What do I want to achieve with my paintings?
To visualize my personal encounter alongside the process of deterioration and memories and the notion of the uncanny.
Looking at Sublime and Uncanny once more:
Lyotard’s formulation is that the sublime is not a presentation of the unpresentable, but the presentation of the fact that the unpresentable exists (Morley, 2010, 65) or as a sense of the unspeakable and to address the limitations of our knowledge and our exposure of something repressed “Something outside the boundaries of what we are willing to accept about ourselves.” (Mike Kelley in interview with Thomas McEvilley, 1992 in: Morley, 2010, 204). A formed reality into which the sublime is ingressing. Mike Kelley (1954 – 2012) is interested in ‘repressed memories‘ and in the exhibition The Uncanny at Tate Liverpool, 2004 Kelley “explored memory, recollection, horror and anxiety through the juxtaposition of a highly personal collection of objects with realist figurative sculpture” (Tate).
How to build on my strong points form previous parts?
I do think that the following aspects could be useful to apply to my subject matter – a loose collection that need definitely refinement and focus:
- Personal encounter: Loose and expressive use of paint, series of photos as a collage base for painting, photos as base for painting (Gerhard Richter, Adrian Haire etc), Indexabilty (found material from location embedded in painting )
- Process: Sequencing of paint application, Process of painting as a serial approach. Documentation (Claire Parker)

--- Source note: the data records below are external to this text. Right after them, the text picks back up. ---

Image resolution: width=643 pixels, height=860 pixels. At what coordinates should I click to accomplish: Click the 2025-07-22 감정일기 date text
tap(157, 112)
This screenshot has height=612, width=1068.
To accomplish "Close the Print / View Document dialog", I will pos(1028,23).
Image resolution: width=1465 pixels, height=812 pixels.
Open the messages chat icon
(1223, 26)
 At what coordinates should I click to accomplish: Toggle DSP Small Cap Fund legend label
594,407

- Deterioration: Not-control elements, documentation of painting, time based images
- Memories: Aspect of non-recognition (e.g. use of Mylar), step separation of layers with monotype or photography reference, other mono-print techniques, books versus individual paintings, layers of meaning, narrative informs a body of work
Thoughts on formats:
- series of single images or processed images, using mono-print and ghost print technique for fading memories => process
- process of detioration as paint changes (see Cornelia Parker (b. 1956) http://www.tate.org.uk/learn/online-resources/cold-dark-matter/the-explosion ) => process
- book (memory, more intimate, like a photo-book) => personal encounter, memories (see Tom Phillips)

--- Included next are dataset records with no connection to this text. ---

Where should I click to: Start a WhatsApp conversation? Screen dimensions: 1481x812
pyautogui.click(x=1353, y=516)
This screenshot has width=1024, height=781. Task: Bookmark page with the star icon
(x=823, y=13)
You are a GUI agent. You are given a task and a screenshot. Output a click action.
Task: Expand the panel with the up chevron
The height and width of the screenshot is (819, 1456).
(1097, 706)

- box with single painting (a treasure box of collectibles?) => memories
- Installation and to engage the viewer into an embodied ‘visiting of site’ i.e. Images hanging high to make the viewer looking up,low to make him looking down close to his/her feet etc. (see Graham Chorlton (b. 1953) (http://www.crossgallery.ie/index.php/artists/graham-chorlton/) => memories,
Possible way forward
- Mapping out visual ideas
- Experimenting with different approaches
- Interweaving my word associations with images
- Exploring found material from site, use materials that may trigger associations with residential life and memories.

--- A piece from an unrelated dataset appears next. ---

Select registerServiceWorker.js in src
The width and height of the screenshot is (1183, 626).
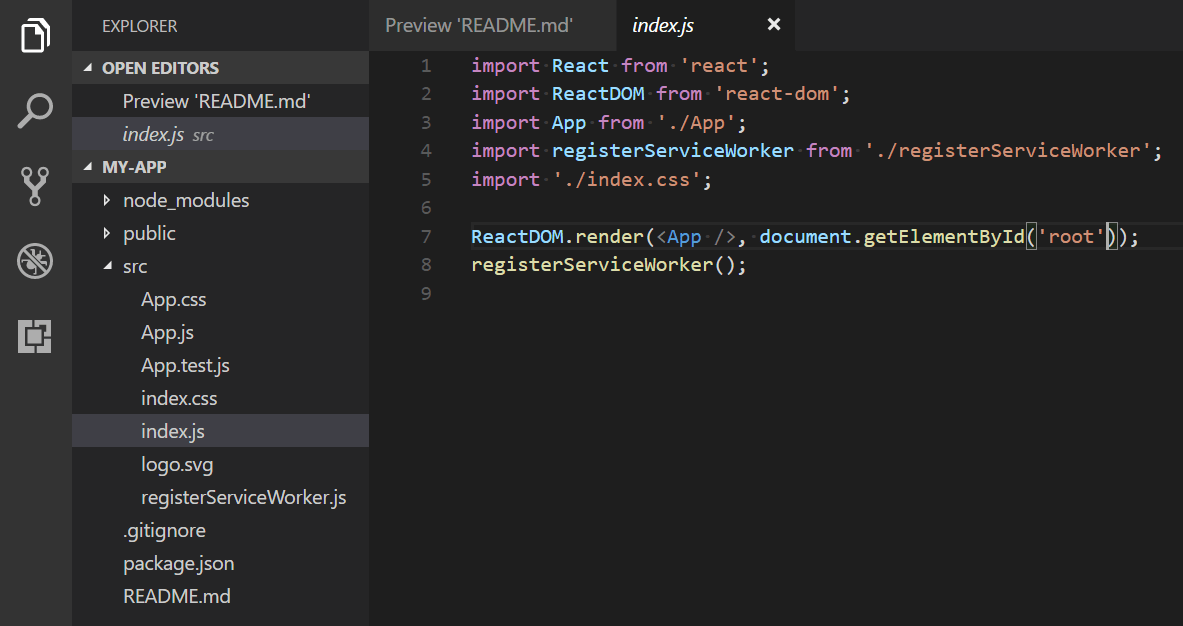tap(243, 497)
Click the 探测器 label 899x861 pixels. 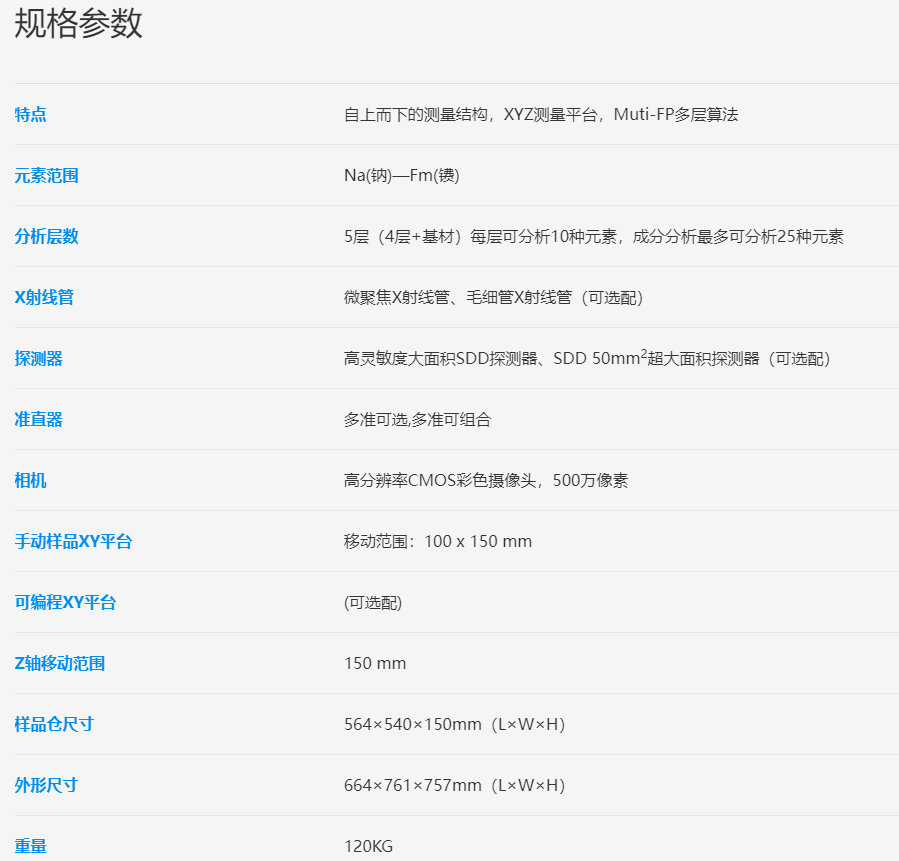coord(39,359)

- Look on how to incorporate human presence / absence, realistically or abstract
- Decide on process as series, series as narrative, or other formats (avoid redundancy)
- Contextualize my work along my painting journey (avoid over-research)
My personal project working title: The Uncanny – deterioration of a residential building and fading memories – human absence
=> I will now go ahead and make a visual mind map of all my ideas to funnel down a complexity and to focus on my way forward. It will also be beneficial to use it as my working platform.
- Freud, Sigmund (2016) Sigmund Freud – Gesammelte Werke (German Edition). [Kindle ed.] Ideenbrücke Verlag. Available from: amazon.de http://www.amazon.de [accessed 13 Jan 2017]
Morley, S. (ed.) (2010) The sublime. London: Whitechapel Art Gallery.